One thing you do in your example you should really stop doing is comparing things to True, this is usually not necessary. Instead of if filter[idx]==True: ..., you can simply write if filter[idx]: ....
ANSWER 3
Score 49
With numpy:
In [128]: list_a = np.array([1, 2, 4, 6])
In [129]: filter = np.array([True, False, True, False])
In [130]: list_a[filter]
Out[130]: array([1, 4])
or see Alex Szatmary's answer if list_a can be a numpy array but not filter
Numpy usually gives you a big speed boost as well
In [133]: list_a = [1, 2, 4, 6]*10000
In [134]: fil = [True, False, True, False]*10000
In [135]: list_a_np = np.array(list_a)
In [136]: fil_np = np.array(fil)
In [139]: %timeit list(itertools.compress(list_a, fil))

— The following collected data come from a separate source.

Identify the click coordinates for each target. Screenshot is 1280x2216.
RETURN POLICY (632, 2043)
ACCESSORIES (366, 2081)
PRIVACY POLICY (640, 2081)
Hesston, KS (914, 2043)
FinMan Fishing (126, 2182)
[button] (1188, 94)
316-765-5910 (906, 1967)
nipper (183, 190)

1000 loops, best of 3: 625 us per loop
In [140]: %timeit list_a_np[fil_np]
10000 loops, best of 3: 173 us per loop
ANSWER 4
Score 21
To do this using numpy, ie, if you have an array, a, instead of list_a:
a = np.array([1, 2, 4, 6])
my_filter = np.array([True, False, True, False], dtype=bool)
a[my_filter]
> array([1, 4])